Więzienie Tocorón nazywano w Wenezueli małym miastem. Znajdowały się tam restauracje, bary, odkryte baseny, kluby taneczne, sale gier czy małe zoo z flamingami i strusiem. BBC opisuje nawet, że więźniowie mogli z niego obstawiać wyścigi konne, czy udzielać pożyczek w prowizorycznym banku. Co więcej, w szczytowym momencie kryzysu gospodarczego Wenezueli miejscowa ludność udawała się do Tocorón, aby kupić podstawowe artykuły, których nie mogliby dostać nigdzie indziej. Gdy przejęto więzienie, policjanci mieli z niego wynieść m.in. motocykle, telewizory i kuchenki mikrofalowe.

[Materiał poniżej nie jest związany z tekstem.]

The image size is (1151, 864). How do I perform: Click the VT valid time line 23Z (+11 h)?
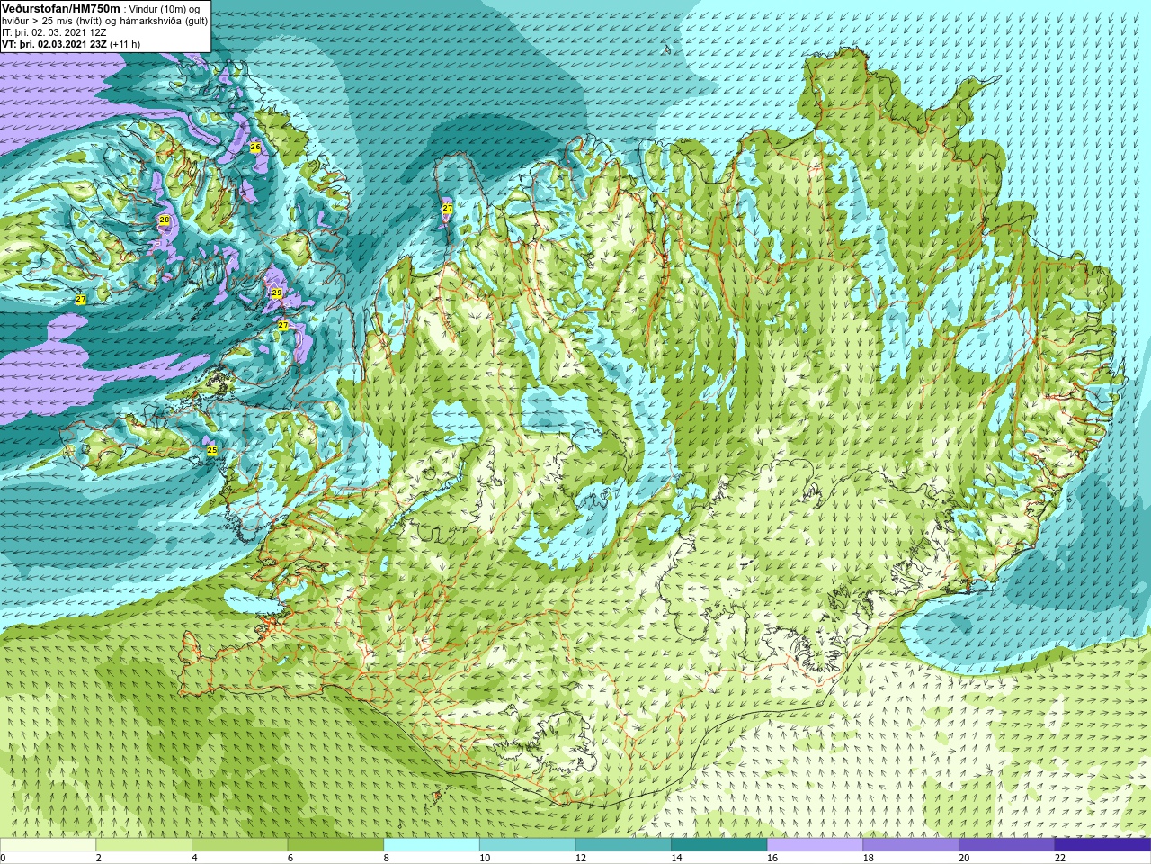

Służby nie podały szczegółów, jak wyglądała operacja przejmowania więzienia. Wiadomo natomiast, że była jedna ofiara - major, który zmarł po uderzeniu głową w drzwi samochodu pancernego. Tak stosunkowo pokojowe i tajemnicze okoliczności przejmowania siedziby głównej jednego z największych gangów w regionie wywołało spekulacje, że rząd negocjował z gangusami. Remigio Ceballos całkowicie temu jednak zaprzeczył.